Il suo sguardo diventò più serio di quanto già non lo fosse.

"Non sappiamo che fine abbia fatto", ribatté lui, malinconico.

"Accidenti!", esclamò Amelie a bassa voce.

"Perché cercate proprio lui?", ci chiese il signor Charles.

"Abbiamo saputo di una sua invenzione che avrebbe potuto risvegliare le persone dall'ipnosi e avremmo potuto riportarla in funzione", rispose Jamila con tono pacato.

"Venite con me", sussurrò il signor Charles.

Ci accompagnò nel seminterrato e ci mostrò uno sgabuzzino nascosto.

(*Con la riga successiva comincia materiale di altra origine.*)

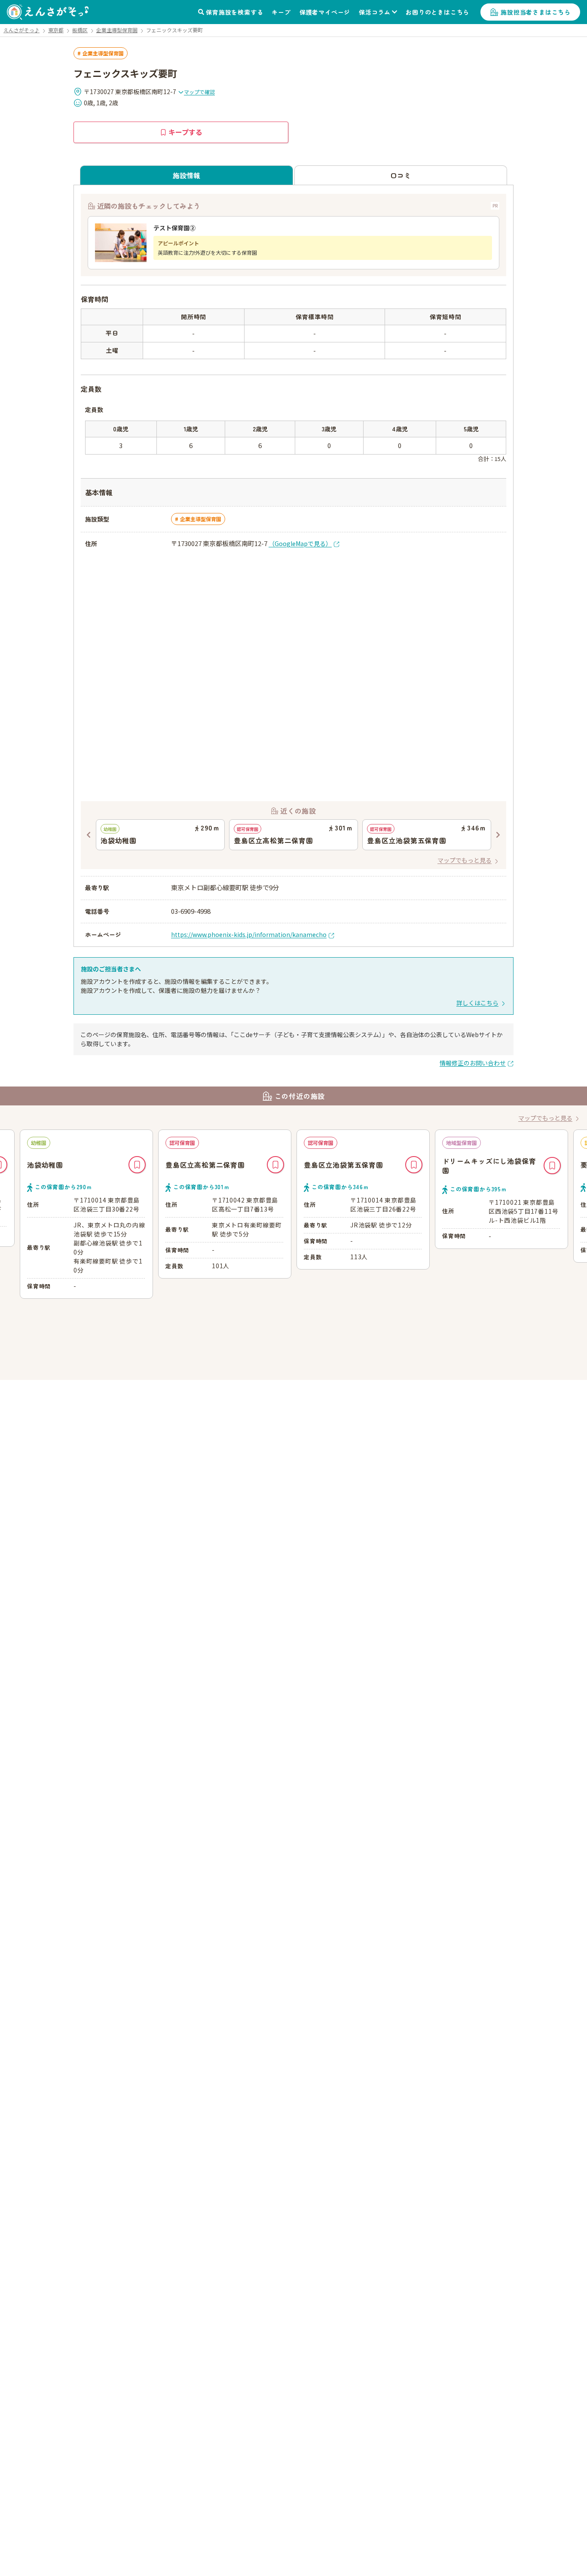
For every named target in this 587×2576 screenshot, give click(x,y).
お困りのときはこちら (437, 12)
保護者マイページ (325, 12)
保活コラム (375, 12)
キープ (281, 12)
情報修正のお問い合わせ (473, 1063)
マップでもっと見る (464, 860)
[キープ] (137, 1164)
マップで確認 (199, 91)
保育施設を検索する (234, 12)
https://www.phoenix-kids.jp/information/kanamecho (249, 934)
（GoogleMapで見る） (300, 543)
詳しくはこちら (477, 1002)
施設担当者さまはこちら (536, 12)
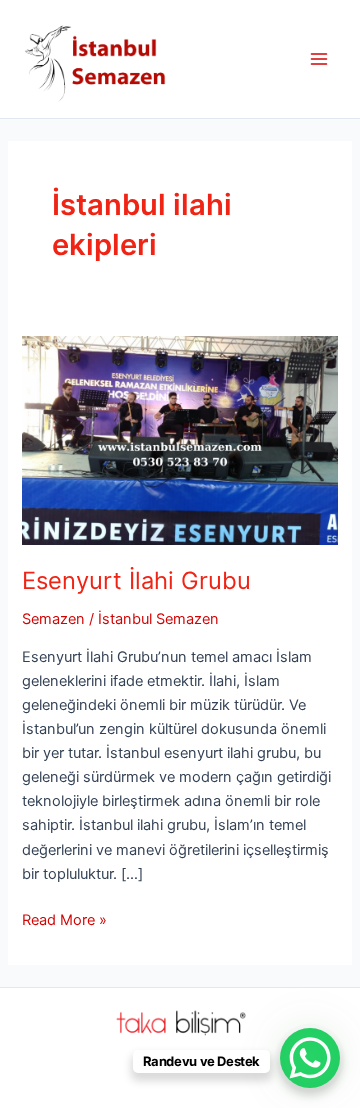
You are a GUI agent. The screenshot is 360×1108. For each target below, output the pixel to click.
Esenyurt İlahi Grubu (136, 580)
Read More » (64, 921)
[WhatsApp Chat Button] (310, 1058)
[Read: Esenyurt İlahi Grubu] (179, 439)
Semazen (53, 619)
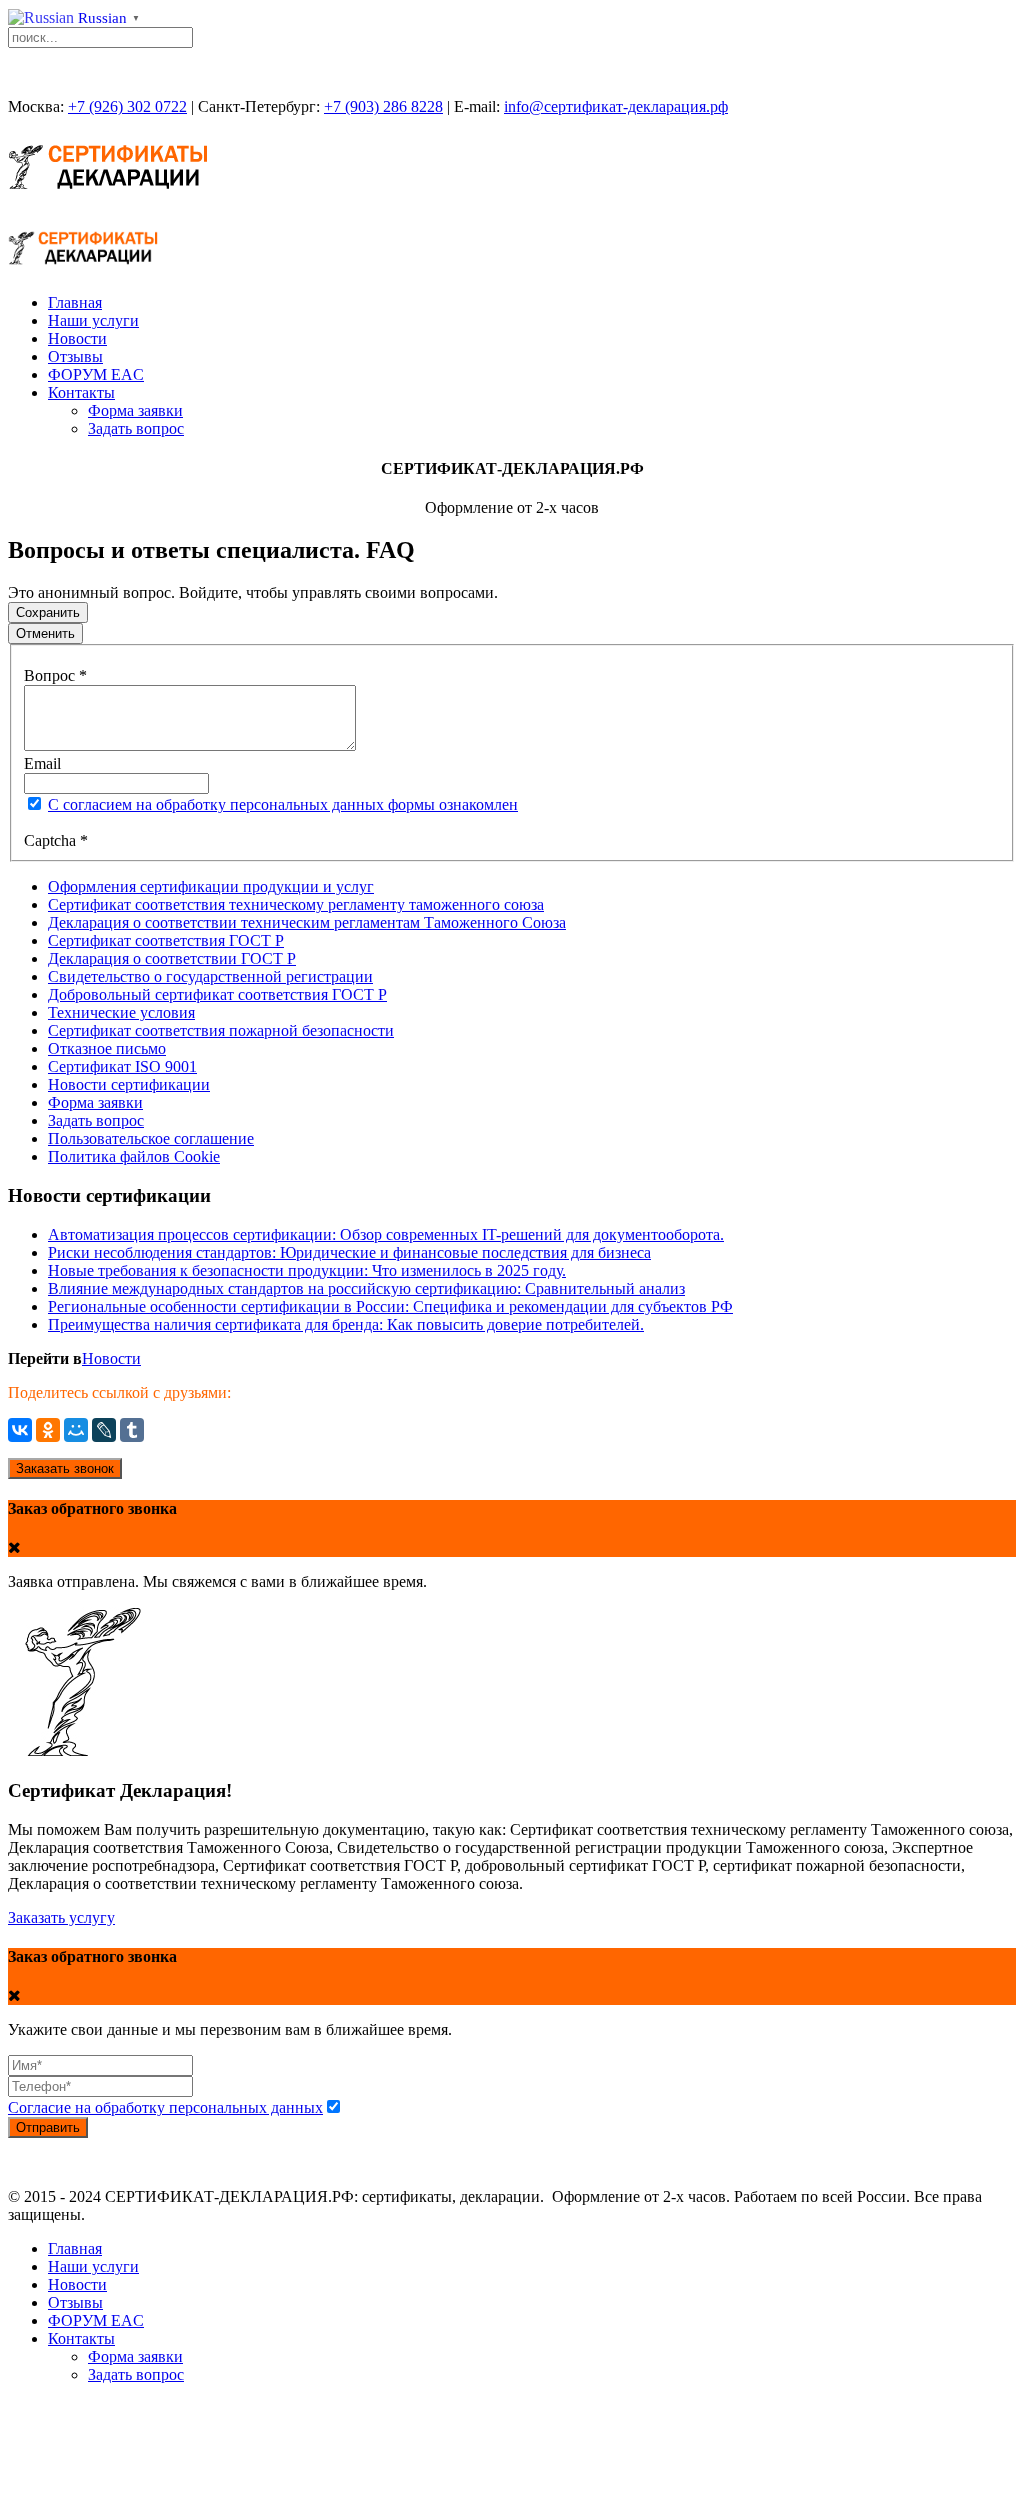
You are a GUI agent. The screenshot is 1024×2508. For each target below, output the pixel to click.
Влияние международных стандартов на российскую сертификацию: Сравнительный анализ (366, 1288)
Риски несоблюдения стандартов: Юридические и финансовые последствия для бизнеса (349, 1252)
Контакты (81, 392)
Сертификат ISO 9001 (122, 1066)
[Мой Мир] (76, 1430)
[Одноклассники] (48, 1430)
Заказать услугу (61, 1917)
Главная (75, 302)
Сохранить (48, 612)
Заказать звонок (65, 1468)
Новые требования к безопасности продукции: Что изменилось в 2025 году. (307, 1270)
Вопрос (55, 675)
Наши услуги (93, 320)
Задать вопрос (136, 428)
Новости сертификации (129, 1084)
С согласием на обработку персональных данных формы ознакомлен (283, 804)
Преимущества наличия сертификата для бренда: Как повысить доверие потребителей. (346, 1324)
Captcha (56, 840)
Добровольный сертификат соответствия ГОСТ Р (217, 994)
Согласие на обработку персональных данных (165, 2107)
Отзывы (75, 356)
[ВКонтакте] (20, 1430)
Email (42, 763)
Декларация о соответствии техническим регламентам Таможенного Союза (307, 922)
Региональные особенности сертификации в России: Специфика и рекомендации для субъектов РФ (390, 1306)
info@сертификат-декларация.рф (616, 106)
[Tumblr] (132, 1430)
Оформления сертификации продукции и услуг (211, 886)
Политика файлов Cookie (134, 1156)
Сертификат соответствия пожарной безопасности (221, 1030)
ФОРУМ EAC (96, 374)
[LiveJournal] (104, 1430)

"Ecco a voi l'invenzione che cercate", disse lui togliendo una vecchia coperta da uno strano marchingegno, "io ho avuto la fortuna di lavorare insieme a George a questo progetto, poi però, da quando Ambrose lo prese, non sappiamo più che fine abbia fatto".

Era incredibile, di fronte a noi avevamo il macchinario più potente del mondo e, con qualche piccola aggiustatina, sarebbe tornato ben presto in funzione anche se, presa dall'emozione, non immaginavo quanto potesse essere difficile riportare tutto alla normalità.

Il signor Charles ci permise di usare il telefono che si trovava nel suo ufficio per chiamare la bottega in cui si trovava Luke e, con la scusa di un esperimento scientifico, lo convincemmo a venire lì per testare il macchinario.

Il giorno dopo alla stessa ora andammo a prendere Luke alla stazione e lo portammo in laboratorio.

Jamila era molto tesa, non parlava ma dai suoi occhi traspariva preoccupazione.

"Che succede?", le sussurrai.

"E se non si ricorderà ugualmente di me?"

"Glielo faremo ricordare"

"E se non sarà più innamorato di me?"

"Impossibile, il vero amore è uno solo nella vita e non si scorda mai", dichiarai.

Lei degludì e ci unimmo al signor Charles, Amelie e Luke che si stavano accingendo a testare il macchinario.

Luke si straiò su una poltroncina e il signor Charles gli mise una specie di casco e degli enormi occhiali oscurati collegati all'invenzione.

Aspettammo una decina di minuti, poi il signor Charles spense il macchinario e liberò Luke dal casco.

"Puoi toglierti gli occhiali", affermò.

Luke si tolse lentamente gli occhiali, eravamo agitatissime, non sapevamo se dopo averli tolti sarebbe stato liberò dall'ipnosi, la tensione era alle stelle.

Si tolse gli occhiali e ci guardò con lo stesso sguardo di prima, non era cambiato nulla, era assente.
Avevamo percorso così tanta strada per nulla.